Given information Block Start
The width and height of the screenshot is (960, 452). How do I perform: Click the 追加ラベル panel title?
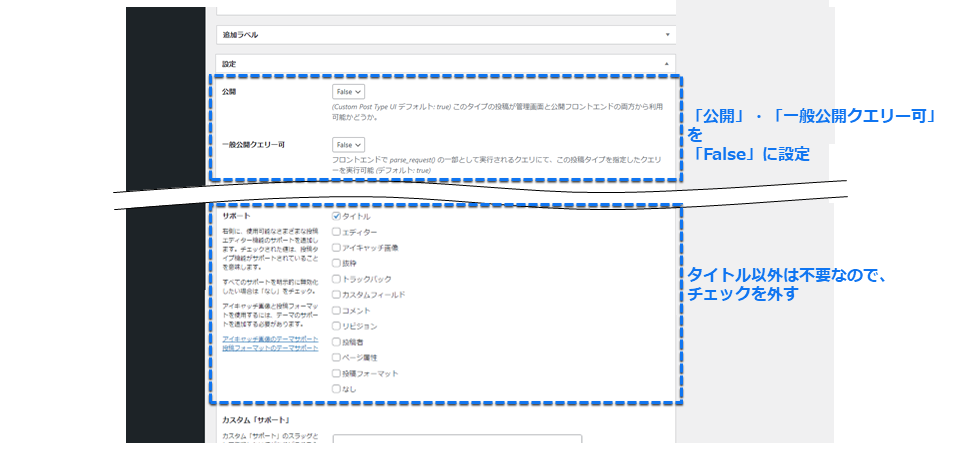[x=240, y=34]
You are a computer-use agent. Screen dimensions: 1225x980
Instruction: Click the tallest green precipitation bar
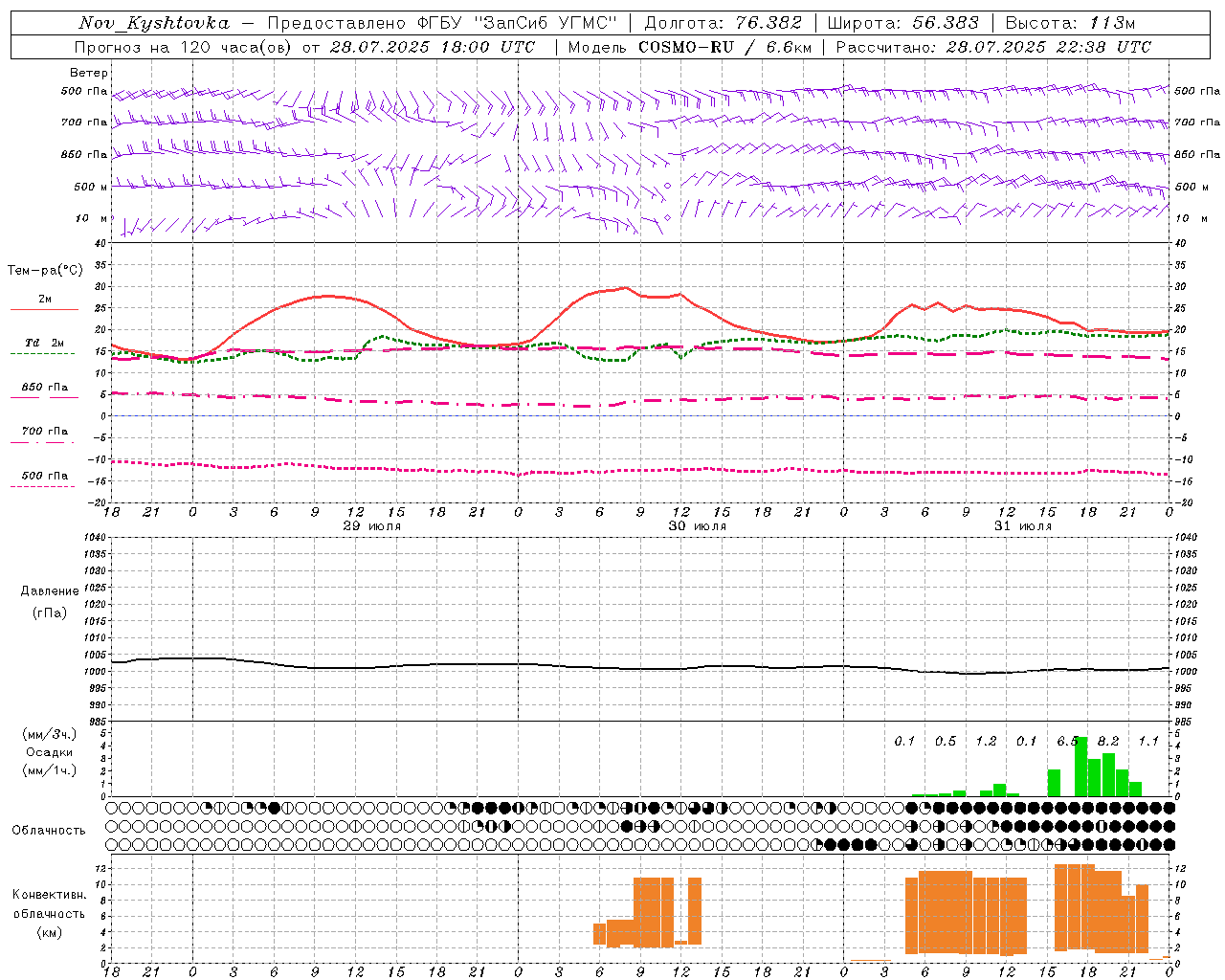pyautogui.click(x=1081, y=768)
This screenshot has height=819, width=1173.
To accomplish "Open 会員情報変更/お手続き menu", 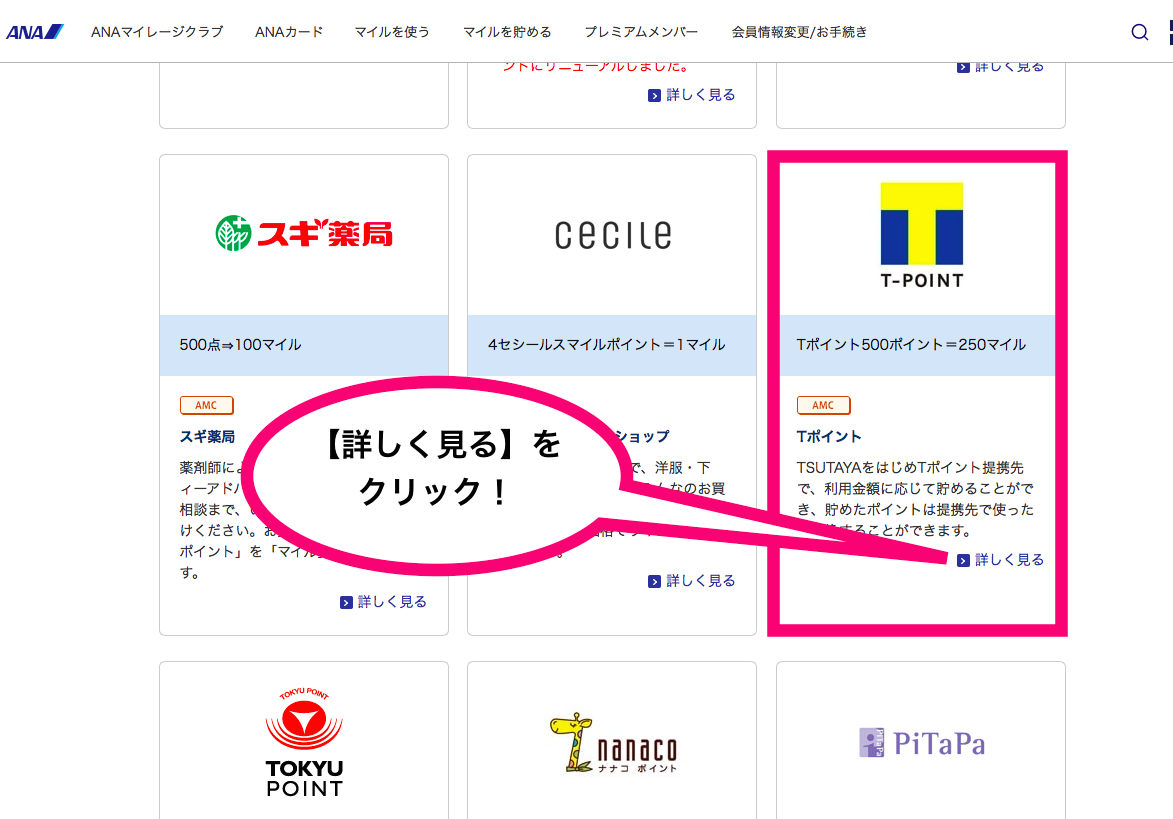I will pos(799,32).
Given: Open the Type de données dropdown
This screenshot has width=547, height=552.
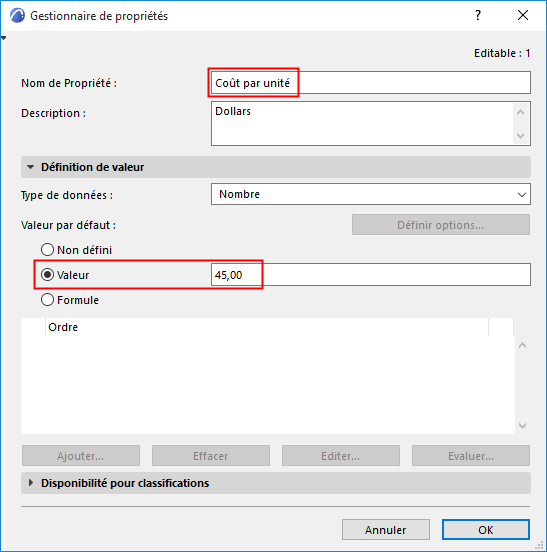Looking at the screenshot, I should tap(371, 194).
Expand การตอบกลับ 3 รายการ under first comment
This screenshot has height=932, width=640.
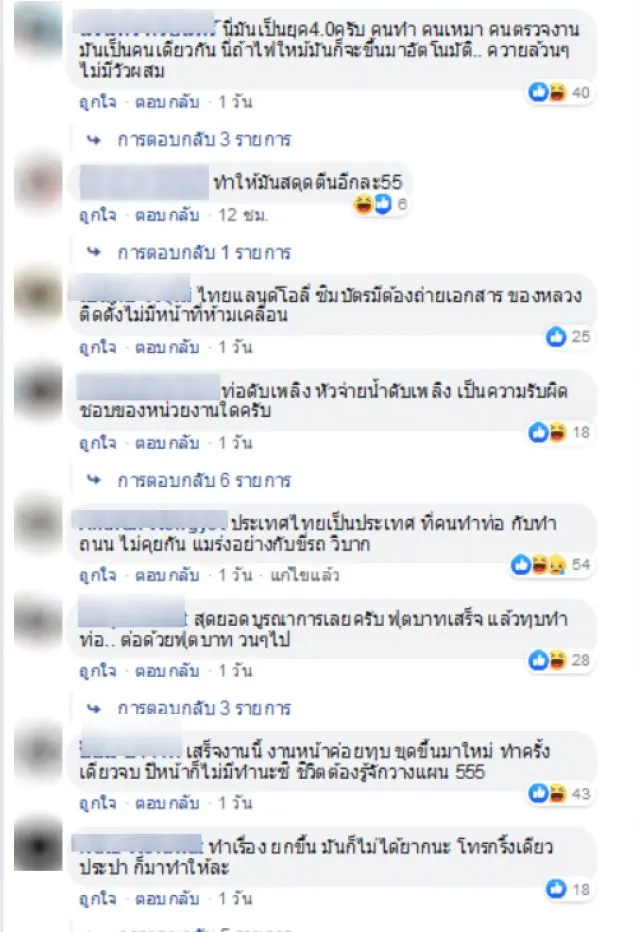point(204,140)
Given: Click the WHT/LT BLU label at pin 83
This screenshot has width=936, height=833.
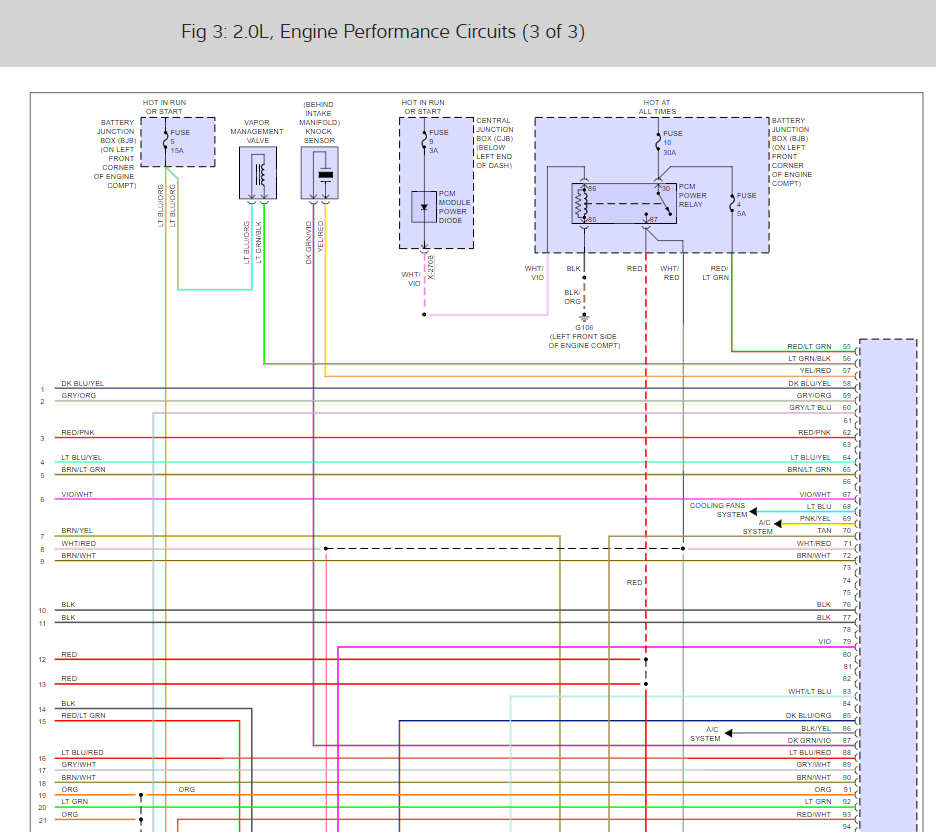Looking at the screenshot, I should pos(809,691).
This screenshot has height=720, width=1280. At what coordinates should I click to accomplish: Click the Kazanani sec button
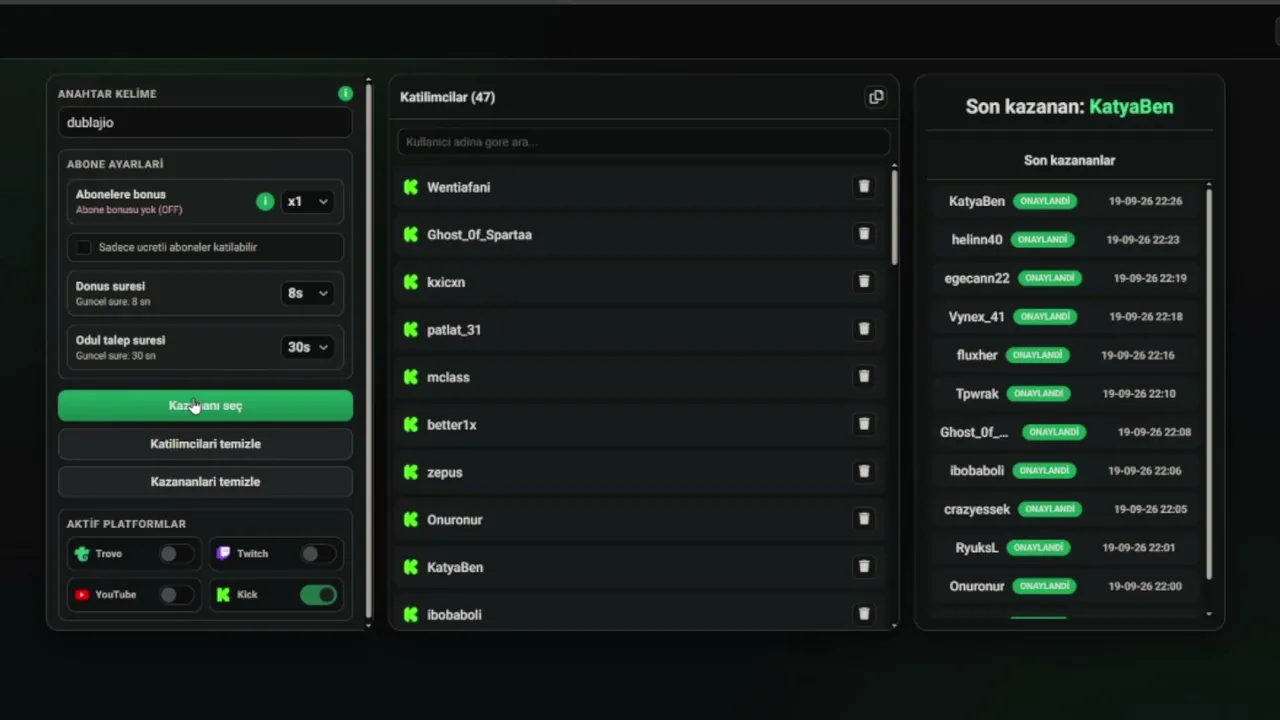(x=205, y=405)
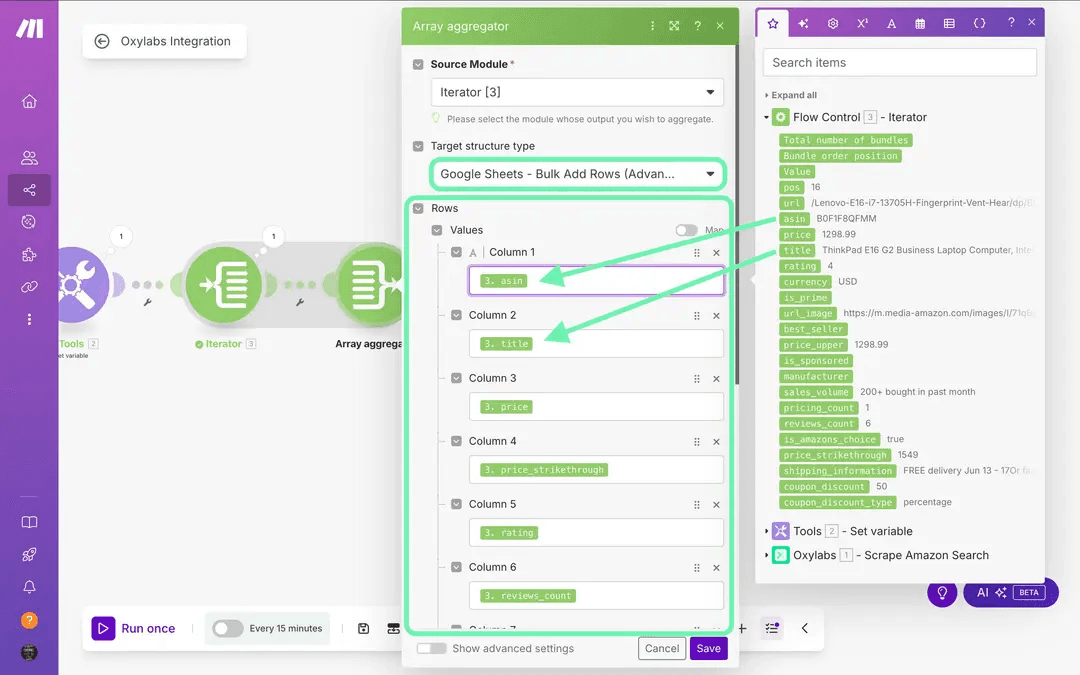Image resolution: width=1080 pixels, height=675 pixels.
Task: Click the Run once button
Action: pos(134,628)
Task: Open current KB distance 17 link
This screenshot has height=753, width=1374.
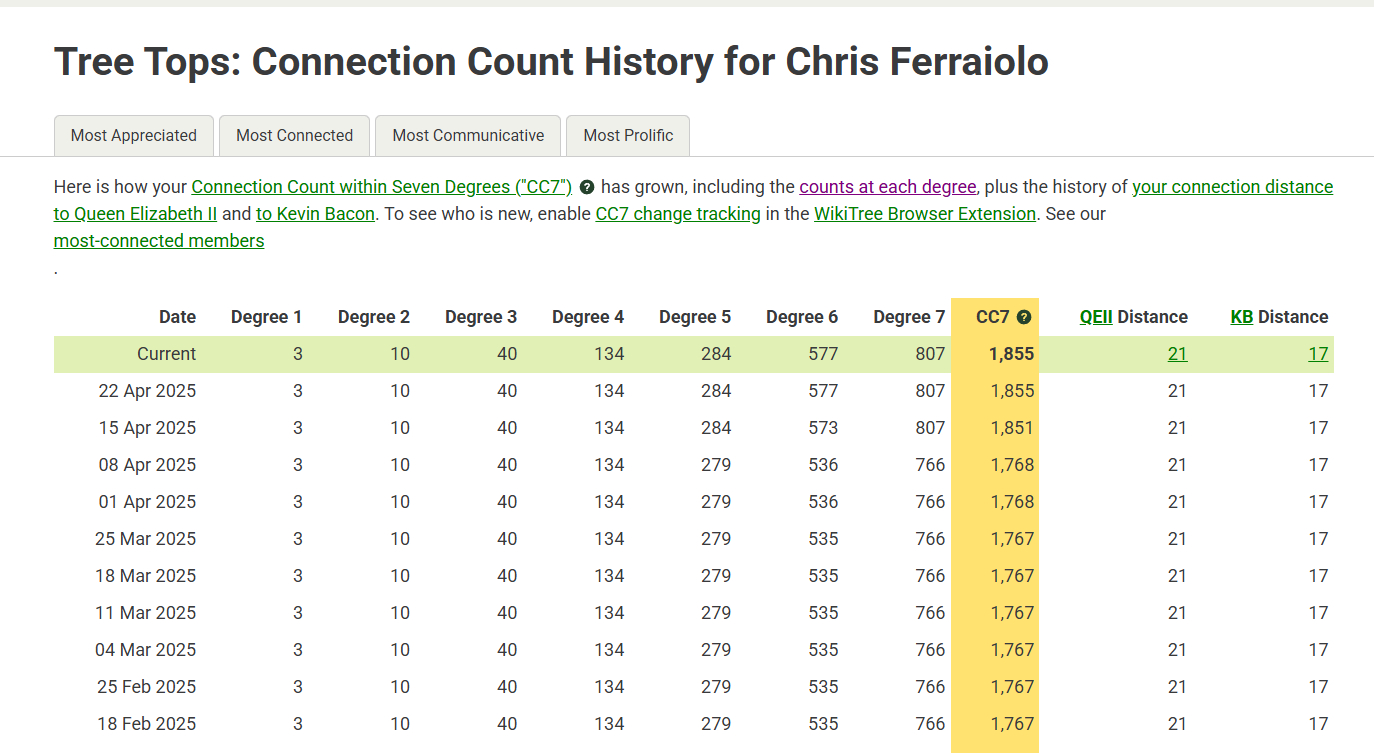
Given information Block End
• _Work instruction_
Write out nothing but the lines from the one with "This screenshot has height=720, width=1280." through the last line of the entries, exactly as they stand; pictures are not part of the copy.

• _Response below_
This screenshot has height=720, width=1280. At what coordinates should I click to accomplish: Click the Kazanani sec button
(x=205, y=405)
Image resolution: width=1080 pixels, height=675 pixels.
Task: Click the Run once button
Action: pos(134,628)
Task: Open current KB distance 17 link
This screenshot has height=753, width=1374.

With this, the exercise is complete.